課題内容: 「The height and width of the screenshot is (333, 793).」を含む行から始まり「703x432 pixels. tap(335, 376)」を含む行で終わる項目を、列名を「入力」と「出力」とする2列のCSVとして出力してください。1件ごとに1行とし、各欄は二重引用符で囲んだ1つのフィールドにまとめ、改行は空白に置き換えてください。

記録データ:

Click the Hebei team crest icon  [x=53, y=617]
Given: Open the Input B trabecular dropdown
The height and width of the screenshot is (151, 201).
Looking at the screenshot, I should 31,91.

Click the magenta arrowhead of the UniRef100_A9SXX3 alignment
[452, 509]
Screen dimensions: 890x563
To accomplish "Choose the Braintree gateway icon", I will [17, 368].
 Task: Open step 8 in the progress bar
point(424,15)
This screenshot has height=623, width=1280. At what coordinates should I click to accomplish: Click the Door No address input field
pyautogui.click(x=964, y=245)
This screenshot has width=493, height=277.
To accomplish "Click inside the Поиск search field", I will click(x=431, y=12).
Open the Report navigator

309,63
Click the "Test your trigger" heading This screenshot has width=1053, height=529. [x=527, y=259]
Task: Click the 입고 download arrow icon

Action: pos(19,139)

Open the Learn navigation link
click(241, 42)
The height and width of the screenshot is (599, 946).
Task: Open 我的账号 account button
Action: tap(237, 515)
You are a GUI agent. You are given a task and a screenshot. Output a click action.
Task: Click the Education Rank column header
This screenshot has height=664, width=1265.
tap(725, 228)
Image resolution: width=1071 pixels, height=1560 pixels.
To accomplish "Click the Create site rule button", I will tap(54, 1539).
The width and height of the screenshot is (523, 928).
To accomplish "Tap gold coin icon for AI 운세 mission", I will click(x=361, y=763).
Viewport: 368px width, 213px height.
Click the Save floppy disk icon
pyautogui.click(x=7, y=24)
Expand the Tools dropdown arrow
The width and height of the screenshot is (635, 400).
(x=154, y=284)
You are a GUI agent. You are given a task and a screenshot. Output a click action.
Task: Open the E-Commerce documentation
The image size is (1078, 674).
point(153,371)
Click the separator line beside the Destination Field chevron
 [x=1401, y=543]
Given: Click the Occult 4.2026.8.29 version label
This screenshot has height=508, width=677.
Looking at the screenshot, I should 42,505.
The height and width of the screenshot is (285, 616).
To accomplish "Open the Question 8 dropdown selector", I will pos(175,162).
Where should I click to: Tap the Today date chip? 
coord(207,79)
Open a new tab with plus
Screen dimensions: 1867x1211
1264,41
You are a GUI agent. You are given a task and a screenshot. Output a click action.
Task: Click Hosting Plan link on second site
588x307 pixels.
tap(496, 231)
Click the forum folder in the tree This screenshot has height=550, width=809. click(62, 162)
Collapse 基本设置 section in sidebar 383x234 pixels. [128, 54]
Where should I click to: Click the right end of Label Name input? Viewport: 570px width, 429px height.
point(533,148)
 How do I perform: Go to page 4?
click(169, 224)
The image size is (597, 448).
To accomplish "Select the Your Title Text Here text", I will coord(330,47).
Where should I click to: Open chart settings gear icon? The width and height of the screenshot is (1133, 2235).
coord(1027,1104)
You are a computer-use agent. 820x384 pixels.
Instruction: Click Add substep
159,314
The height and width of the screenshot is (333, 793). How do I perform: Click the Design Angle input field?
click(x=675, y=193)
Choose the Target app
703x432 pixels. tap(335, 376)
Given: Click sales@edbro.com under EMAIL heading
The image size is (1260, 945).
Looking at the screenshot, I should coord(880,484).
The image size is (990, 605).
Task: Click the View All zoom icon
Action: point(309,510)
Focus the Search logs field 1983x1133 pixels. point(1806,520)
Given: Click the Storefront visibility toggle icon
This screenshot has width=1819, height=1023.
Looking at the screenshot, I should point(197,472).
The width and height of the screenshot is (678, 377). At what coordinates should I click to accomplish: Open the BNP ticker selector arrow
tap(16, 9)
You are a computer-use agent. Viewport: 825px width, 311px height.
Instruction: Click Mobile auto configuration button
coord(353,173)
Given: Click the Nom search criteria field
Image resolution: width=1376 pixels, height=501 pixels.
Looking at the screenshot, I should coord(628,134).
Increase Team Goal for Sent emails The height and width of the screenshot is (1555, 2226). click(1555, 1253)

記述回答:
入力,出力
"The height and width of the screenshot is (333, 793). How do I perform: Click the Design Angle input field?","click(x=675, y=193)"
"Choose the Target app","703x432 pixels. tap(335, 376)"